Ian McMillan presents Radio 3's weekly cabaret of the word. Martha Wainwright sings Piaf Wainwright was introduced to Edith Piaf when she and brother Rufus found their mother's stash of the great singer's records. Her bilingual upbringing in Montreal has undoubtedly helped her get to grips with Piaf's lyrics, but - she tells Ian - she still feels the need to avoid famous tracks like La Vie En Rose in favour of more obscure treasures.

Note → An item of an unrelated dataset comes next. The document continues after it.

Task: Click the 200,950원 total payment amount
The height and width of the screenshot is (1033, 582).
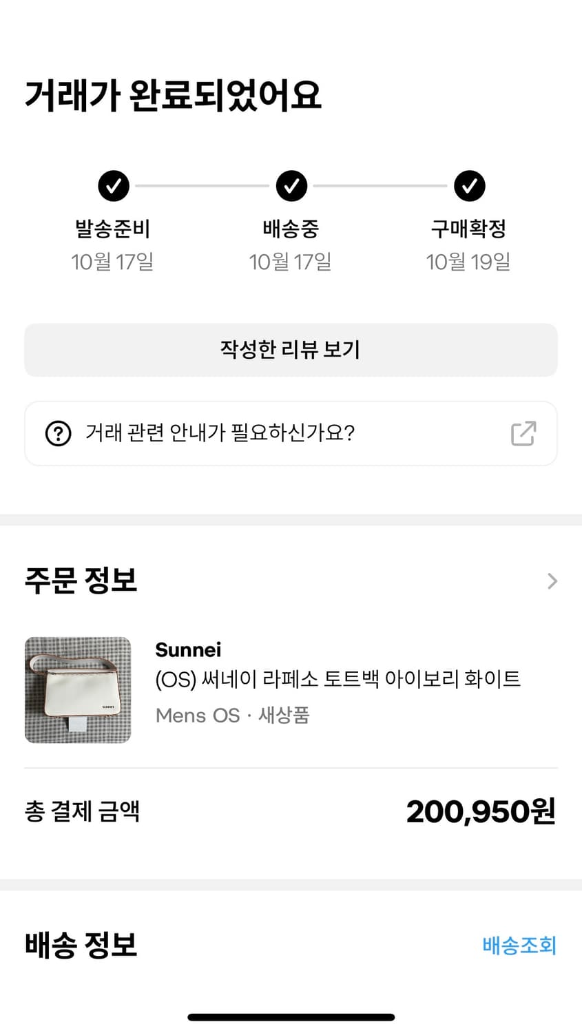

Martha's latest album is Sans Fusils, Ni Souliers, A Paris: Martha Wainwright's Piaf Record. Paul Durcan The hugely popular Irish poet, known for a comic flair that regularly reduces his readers to hysterics at readings, reflects on forty years of writing as a new anthology of his work, Life is a Dream: Forty Years of Reading Poems, is published. Verb Guide to... the world's oldest published authors Following his investigation of the youthful publishing efforts of Lucretia Maria Davidson, Marjory Fleming and HP Lovecraft, Toby Litt turns his attention to writing in old age, with a look at the work of George Bernard Shaw, Samuel Beckett and Stanley Kunitz. Lost Laureate When Icelandic novelist Halldor Laxness won the Nobel Prize for literature in 1955, the Nobel academy credited him with renewing 'the Icelandic language as an artistic means of expression'. Still much-loved in Scandinavia, his novels - including Independent People and The Atom Station - are little known in the UK. His biographer, Halldor Gudmundsson, tells the story of an author determined to put Iceland on the literary map.